I think it also has opened our eyes to what we call vaccine nationalism and equitable access to vaccines and why it's so important for a global pandemic, you need a global solution. And that's really pushed us to think about how we can work more closely together.
But the one that always has stood out for me in Covid, but also in previous pandemics, is people's willingness to just try their hardest. To club together and really try and make a difference. And this I've really seen with the clinical studies, with researchers, industry, policymakers and the amazing volunteers that there are. Those healthcare workers who are making this happen. And that's always kind of the guiding light for me.
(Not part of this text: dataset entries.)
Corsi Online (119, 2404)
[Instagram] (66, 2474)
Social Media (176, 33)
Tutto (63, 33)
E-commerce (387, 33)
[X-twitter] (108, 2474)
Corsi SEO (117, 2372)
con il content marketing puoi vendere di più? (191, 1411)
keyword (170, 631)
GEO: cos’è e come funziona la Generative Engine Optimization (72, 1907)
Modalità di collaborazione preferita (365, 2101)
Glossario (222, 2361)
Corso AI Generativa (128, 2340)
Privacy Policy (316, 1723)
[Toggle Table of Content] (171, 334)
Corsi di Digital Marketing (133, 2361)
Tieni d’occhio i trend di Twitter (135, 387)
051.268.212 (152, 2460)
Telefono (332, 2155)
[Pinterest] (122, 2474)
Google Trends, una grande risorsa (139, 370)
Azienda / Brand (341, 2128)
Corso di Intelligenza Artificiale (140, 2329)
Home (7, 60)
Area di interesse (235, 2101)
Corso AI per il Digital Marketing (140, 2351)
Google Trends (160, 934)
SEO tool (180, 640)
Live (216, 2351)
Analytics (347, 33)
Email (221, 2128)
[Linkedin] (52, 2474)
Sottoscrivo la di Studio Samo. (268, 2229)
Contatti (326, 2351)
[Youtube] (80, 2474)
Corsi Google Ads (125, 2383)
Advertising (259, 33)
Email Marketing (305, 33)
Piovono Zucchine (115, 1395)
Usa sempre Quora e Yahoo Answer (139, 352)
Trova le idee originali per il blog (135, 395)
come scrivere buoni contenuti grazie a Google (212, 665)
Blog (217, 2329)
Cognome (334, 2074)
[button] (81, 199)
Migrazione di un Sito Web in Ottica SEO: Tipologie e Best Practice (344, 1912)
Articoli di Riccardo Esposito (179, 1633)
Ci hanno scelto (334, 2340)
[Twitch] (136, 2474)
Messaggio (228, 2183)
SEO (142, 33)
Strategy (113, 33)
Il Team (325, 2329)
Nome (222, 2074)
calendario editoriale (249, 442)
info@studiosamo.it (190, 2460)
Covid is really the first global pandemic that any of us have lived through. Historically we have seen what's called a panic and neglect cycle when it comes to epidemics, and what I mean by that is when you're in the moment of an epidemic, all guns blazing, trying to solve the solution, but when it's calmed down, when it's gone away, your attention is diverted elsewhere. But for Covid and this global pandemic, I'm already seeing the preparedness and the discussions around preparedness for the future so that we can detect viruses and bacteria. So we've got the tools ready and poised to go. So we're that bit closer, that bit more prepared and we're looking out for the next pandemic, because with climate change and what we're seeing, epidemics and pandemics are only going to be more and more regular and in our lives.
About Charlie Weller
Charlie Weller has been at Wellcome since 2014. In September 2021 she became Head of Prevention in the Infectious Disease team, after five years leading the Vaccines programme at Wellcome to enable development of new and improved vaccines and the better use of vaccines. Her work at Wellcome has also included leading the development of our vaccines strategy, overseeing the funding response to the West African Ebola epidemic, helping to co-found CEPI, the Coalition for Epidemic Preparedness Innovations, and developing strategic thinking about future epidemic preparedness.
Before joining Wellcome, Charlie worked at Novartis as a lab head for respiratory exacerbations. She also worked at Imperial College London for eight years as Asthma UK post-doctoral Fellow. Charlie has a PhD in Biochemistry (Immunology) from Imperial College London and an MPhil and BSc in genetics from the University of Birmingham.
This interview was filmed in April 2021.